**Supplied information**
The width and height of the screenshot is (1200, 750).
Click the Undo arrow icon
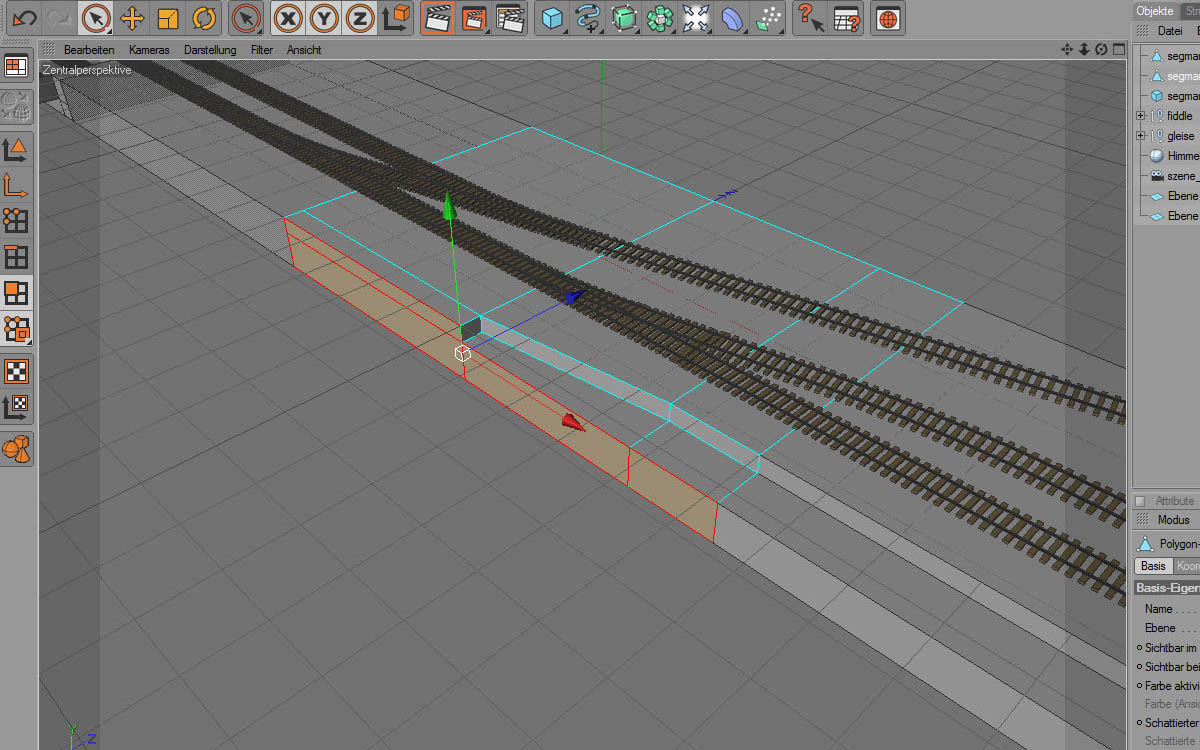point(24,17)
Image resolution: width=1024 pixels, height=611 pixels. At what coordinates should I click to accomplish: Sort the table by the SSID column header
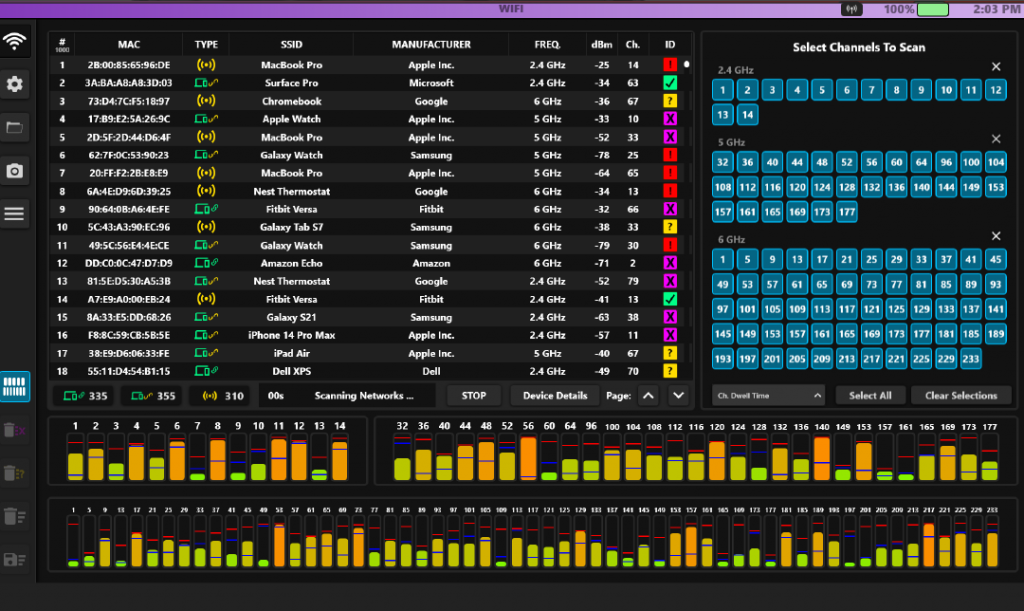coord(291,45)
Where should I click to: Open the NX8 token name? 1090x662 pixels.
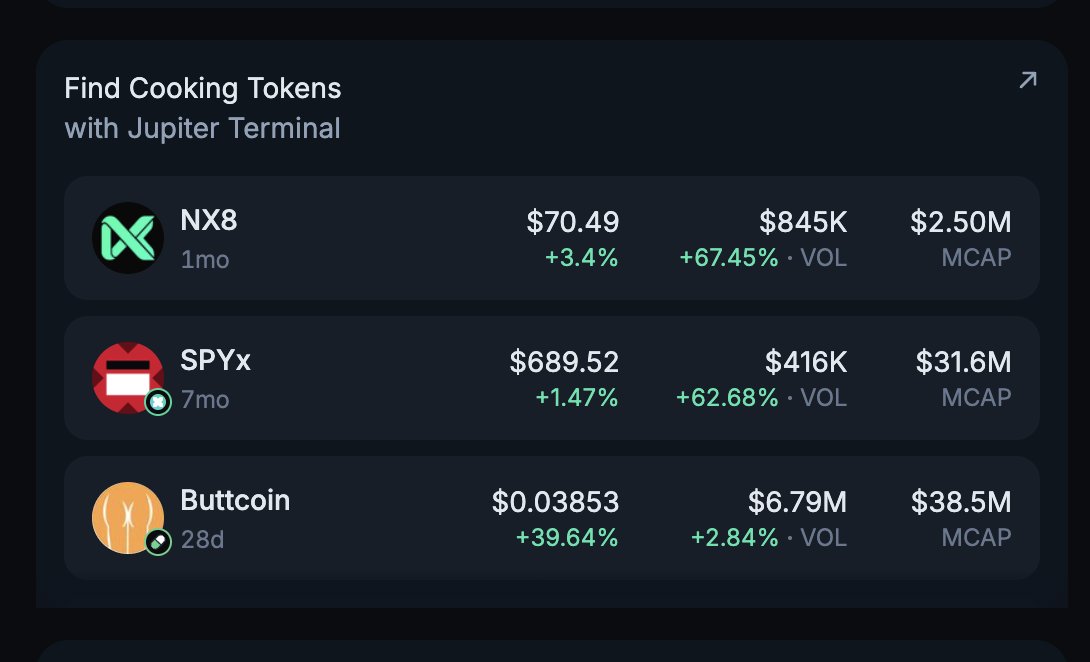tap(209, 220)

**Your assignment**
A faithful copy of the entries above is needed, one that contains no images.

**Completed exercise**
The width and height of the screenshot is (1200, 750).
Click the Undo arrow icon
point(24,17)
Image resolution: width=1024 pixels, height=611 pixels. At what coordinates should I click to accomplish: Sort the table by the SSID column header
coord(291,45)
Where should I click to: Open the NX8 token name? 1090x662 pixels.
tap(209, 220)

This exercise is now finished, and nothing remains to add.